#### [DOCUMENT SEGMENT]
══════════════════════════════
The MotherDuck MCP server ships in two flavors: a self-hosted local version run behind your own credentials, and a remote, MotherDuck-managed server that went GA in December 2025. For this project the self-hosted path was enough — one entry in the editor's MCP config, one MOTHERDUCK_TOKEN, and the agent had schema-aware access. See motherduckdb/mcp-server-motherduck for the reference implementation.

The MotherDuck Dive is the source of truth, but it is not the form a reader opens on their phone. A Dive requires a MotherDuck account — reasonable for a team, a wall for anyone clicking from a case-study page. The solution is an architectural flip: take the same React component that powers the Dive, point it at a snapshot of the data baked into the page, and serve the whole thing as a static file. That is the /tcpa visualizer shipped on this site.

At build time, a small Python script connects to MotherDuck and runs COPY (SELECT * FROM cases) TO 'cases.parquet' (FORMAT PARQUET, COMPRESSION ZSTD). The 29,000-row cases table compresses down to roughly 2–3 MB; the 171-row cases_unclassified table lands under a kilobyte. Vite bundles both Parquet files into the public directory alongside a React build. At runtime, the browser downloads them, spins up DuckDB-WASM (~4 MB, cached after first visit), and hands the connection to the same dashboard code that runs against MotherDuck in production. Queries execute locally in 5–50 ms against in-memory tables; initial load is roughly 3–5 seconds on a cold cache and near-instant afterwards.

The pivot point is how DuckDB-WASM consumes the Parquet files. The provider fetches each file as an ArrayBuffer, registers it with the WASM filesystem, and creates an in-memory table that mirrors the MotherDuck schema:

The production Dive and the static bundle share every component. Only the useSQLQuery provider differs: the static version rewrites fully-qualified table references such as "consumer_litigation"."main"."cases" down to unqualified cases at query time, so the same SELECT statements written against MotherDuck run unchanged against the in-memory DuckDB-WASM instance. One set of charts, two data sources — the one the project team sees, with live data and sub-second writes, and the one the public sees, frozen to the build-time snapshot and free to host.
══════════════════════════════
#### [INFORMATION]

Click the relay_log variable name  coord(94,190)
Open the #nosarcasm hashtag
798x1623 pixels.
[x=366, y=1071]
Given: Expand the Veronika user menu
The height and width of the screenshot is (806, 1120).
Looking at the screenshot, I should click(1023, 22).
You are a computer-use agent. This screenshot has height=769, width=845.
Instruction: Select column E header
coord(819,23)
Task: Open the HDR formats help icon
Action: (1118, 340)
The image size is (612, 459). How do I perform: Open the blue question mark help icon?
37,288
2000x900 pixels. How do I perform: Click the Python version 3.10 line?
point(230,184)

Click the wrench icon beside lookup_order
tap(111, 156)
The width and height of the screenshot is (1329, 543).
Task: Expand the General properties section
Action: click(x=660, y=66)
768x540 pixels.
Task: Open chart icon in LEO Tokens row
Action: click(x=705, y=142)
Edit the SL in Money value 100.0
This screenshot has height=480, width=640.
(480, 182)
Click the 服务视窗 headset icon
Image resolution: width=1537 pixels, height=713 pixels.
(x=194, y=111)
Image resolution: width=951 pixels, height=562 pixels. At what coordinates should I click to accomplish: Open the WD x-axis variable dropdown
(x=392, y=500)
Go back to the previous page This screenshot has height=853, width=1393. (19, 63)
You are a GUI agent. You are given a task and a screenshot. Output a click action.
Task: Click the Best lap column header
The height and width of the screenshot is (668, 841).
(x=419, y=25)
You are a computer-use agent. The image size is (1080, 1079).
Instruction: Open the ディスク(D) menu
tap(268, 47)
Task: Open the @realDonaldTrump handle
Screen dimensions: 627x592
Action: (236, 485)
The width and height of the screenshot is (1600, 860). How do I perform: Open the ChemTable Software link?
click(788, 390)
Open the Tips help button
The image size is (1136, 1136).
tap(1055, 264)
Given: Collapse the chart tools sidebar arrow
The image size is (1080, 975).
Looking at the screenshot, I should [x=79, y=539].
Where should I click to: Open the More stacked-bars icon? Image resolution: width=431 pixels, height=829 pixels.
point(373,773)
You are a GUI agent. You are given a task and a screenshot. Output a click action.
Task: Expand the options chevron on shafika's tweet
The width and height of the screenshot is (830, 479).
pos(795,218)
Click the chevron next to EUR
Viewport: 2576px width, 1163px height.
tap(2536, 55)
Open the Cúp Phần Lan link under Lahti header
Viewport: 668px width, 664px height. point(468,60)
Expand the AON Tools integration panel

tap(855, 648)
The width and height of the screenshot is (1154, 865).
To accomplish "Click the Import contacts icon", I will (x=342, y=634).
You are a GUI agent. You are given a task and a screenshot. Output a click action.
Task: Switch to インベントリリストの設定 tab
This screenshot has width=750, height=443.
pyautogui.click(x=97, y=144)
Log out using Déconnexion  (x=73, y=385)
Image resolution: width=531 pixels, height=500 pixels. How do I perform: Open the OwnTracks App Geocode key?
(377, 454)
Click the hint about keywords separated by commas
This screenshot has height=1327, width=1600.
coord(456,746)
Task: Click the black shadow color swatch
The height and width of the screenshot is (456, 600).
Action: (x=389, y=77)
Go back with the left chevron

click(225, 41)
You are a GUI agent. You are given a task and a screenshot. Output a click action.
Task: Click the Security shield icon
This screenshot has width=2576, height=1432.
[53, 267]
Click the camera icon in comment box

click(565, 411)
══════════════════════════════
#### [TASK]
In two sentences, summarize the text above about turning the MotherDuck Dive into a static page.

#### [RESULT OF THIS TASK]
Because a MotherDuck Dive requires a MotherDuck account, the same React component is pointed at a snapshot of the data taken at build time and served as a static file, the /tcpa visualizer. In the browser, DuckDB-WASM loads the bundled Parquet files into in-memory tables and runs the same dashboard code, with only the useSQLQuery provider differing: it rewrites fully-qualified table references to unqualified ones so the same SELECT statements run unchanged.